Document excerpt:
- Born: 6 July 1968 (age 58) Periyakulam, Tamil Nadu, India
- Other name: Ram Sathya
- Occupations: Actor, director
- Years active: 1997–present
- Spouse: Pushpavalli
- Children: 2

= Singampuli =

Indian actor and director (born 1968)

Singampuli is an Indian actor and director working in Tamil films. After making Red (2002) and Maayavi (2005), he has made a career appearing in comedy roles and supporting roles.

Supplied material:
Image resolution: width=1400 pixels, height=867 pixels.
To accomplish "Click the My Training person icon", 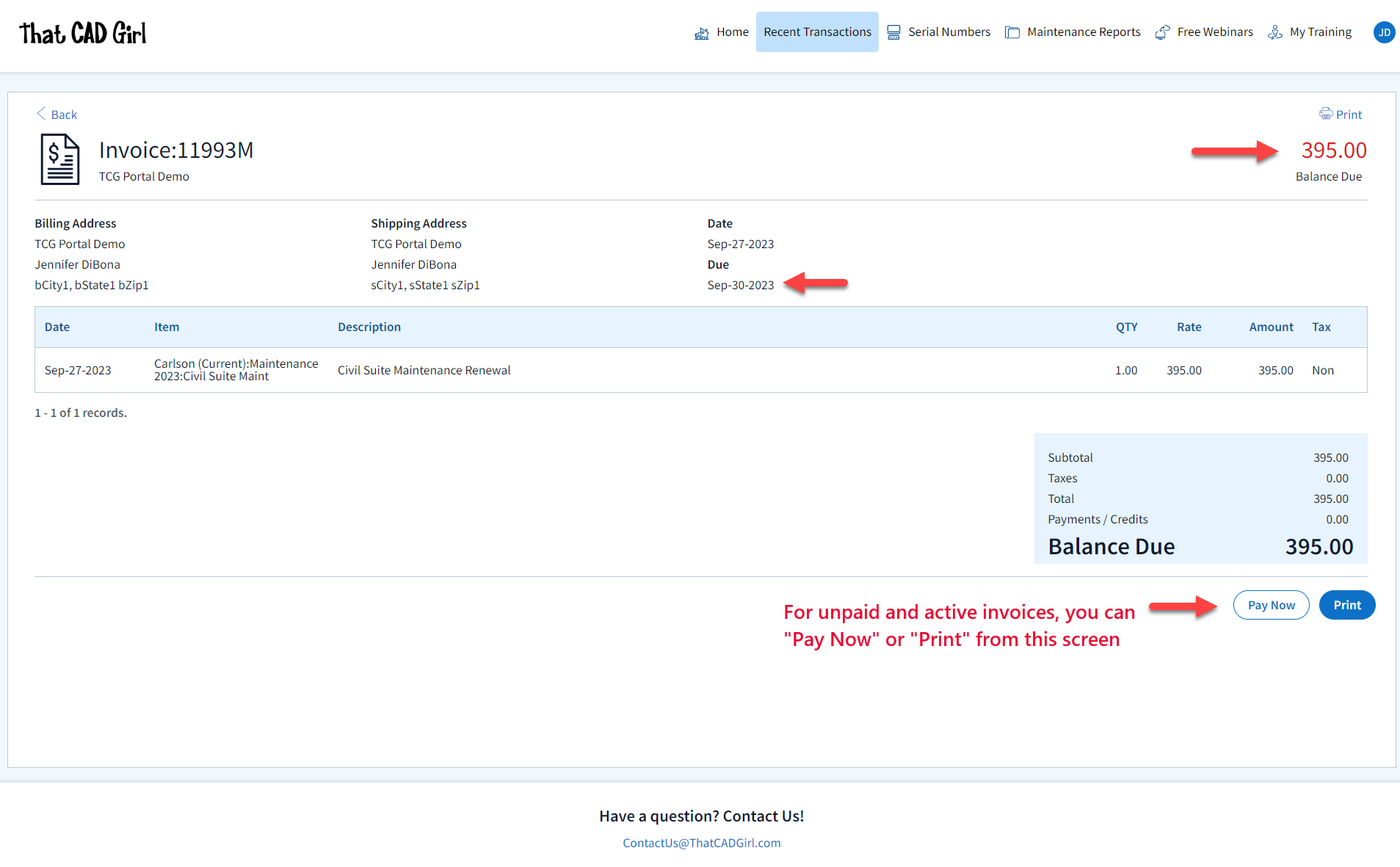I will click(1274, 32).
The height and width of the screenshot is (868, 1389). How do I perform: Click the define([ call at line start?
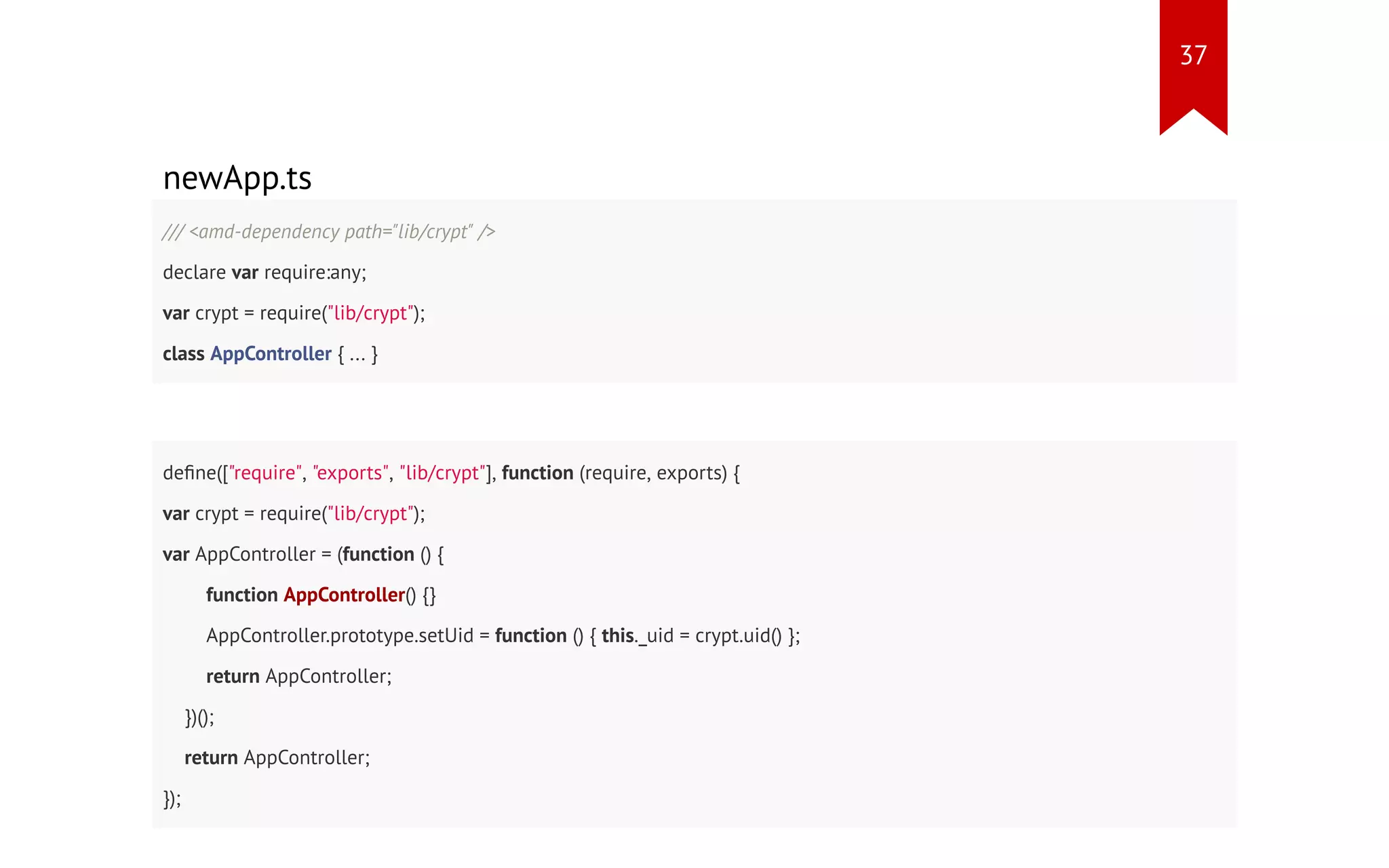tap(192, 473)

To be done:
(A) According to the Singampuli biography, which two films did he make before turning to comedy and supporting roles?
(B) Continue the Singampuli biography from its last sentence.

In response:
(A) Red (2002) and Maayavi (2005).

(B)
==Career==
Singampuli was born and brought up in Theni, Periyakulam and after studying engineering in Bangalore, he arrived in Chennai looking for a career in films. During his stint as an assistant director with Sundar C, Singampuli suggested the original plot point of Unnai Thedi (1999) to the director and Sundar wrote the script of the film within a week, before discussing the line with actor Ajith Kumar. Ajith was initially unimpressed but agreed to do the romantic story anyway, mentioning that if the film became a success he would feature in a future film to be directed by Singampuli. Subsequently, he agreed terms to work in the 2002 action film Red, a story telling the tale of a Madurai-based revolutionary. The film opened to mixed reviews upon release and eventually the film had an average run at the box office but went on to gain cult status among ajith fans after some years. In 2005, he made the kidnap comedy film Maayavi featuring Suriya and Jyothika, winning acclaim for his work.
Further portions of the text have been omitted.